Verifying SAP Archives (Digital Signature Handling)

SUM offers the option to check the signature of SAP software archives that are located in the download folder.

Context

SAP offers digital signatures for selected software archives that are provided in the software download area of the SAP Support Portal. SAP Note 2342412 Information published on SAP site informs you about software archives and media that are currently signed by SAP. The signature of these archives can be verified during the update procedure.

At the beginning of the update, you can decide on the first dialog of the SUM (on which the download directory is specified) whether to check the authenticity of the archives. After selecting the appropriate checkbox, the Software Update Manager triggers during the update the signature check, which is carried out internally by the SAPCAR tool.

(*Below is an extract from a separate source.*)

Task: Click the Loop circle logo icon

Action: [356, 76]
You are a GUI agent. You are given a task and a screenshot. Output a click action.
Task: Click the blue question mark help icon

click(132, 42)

In addition, you can include a Certification Revocation List (CRL), which is provided by SAP and updated on a monthly basis. The CRL contains certifications that were revoked after the delivery of software archives. If you want to perform an additional check for revoked signatures, download the CRL and copy it to the download directory before you start the update.

If any archives with missing or wrong signatures are detected during the update, the Software Update Manager displays a dialog in which these archives are listed. In this case, you can either correct the archives in download directory and run the check again afterwards, or you can ignore the messages and continue with the update.

To correct the download directory, return to the initial dialog on which you find an error message stating that the dialog was canceled by the user.

You can now provide the download directory with new archives with new or updated signatures. Afterwards, keep the option Check archives authenticity selected and repeat the update. The signature check is triggered again. Alternatively, you can now switch off the signature check by deselecting the option. You can then repeat the update with disabled signature checking.

Procedure

On the initial dialog Archive Verification, select the checkbox Check archives authenticity to switch on the signature checking.
Optional: Include the signature revocation list into the signature check by downloading the list from https://tcs.mysap.com/crl/crlbag.p7s and adding it to the download directory.

If SUM does not find a CRL in the download directory, it does not check the signatures for revocation.
Start the update procedure, and correct or ignore missing or wrong signatures.
A dialog is displayed that informs you if missing or wrong signatures are detected. You have the option to either ignore the messages, to correct the archives, or to switch off the signature checking.
- If you want to ignore the messages, select the checkbox Confirm and continue the procedure and choose Next.
- If you want to provide new archives with new or updated signatures, choose Back to return to the initial dialog. Maintain the archives in the download directory, keep Check archives authenticity selected, and choose Next to repeat the update procedure with a new signature check.
- If you want to switch off the signature checking, choose Back to return to the initial dialog. Deselect the checkbox Check archives authenticity, and choose Next to repeat the update procedure but with no further signature check.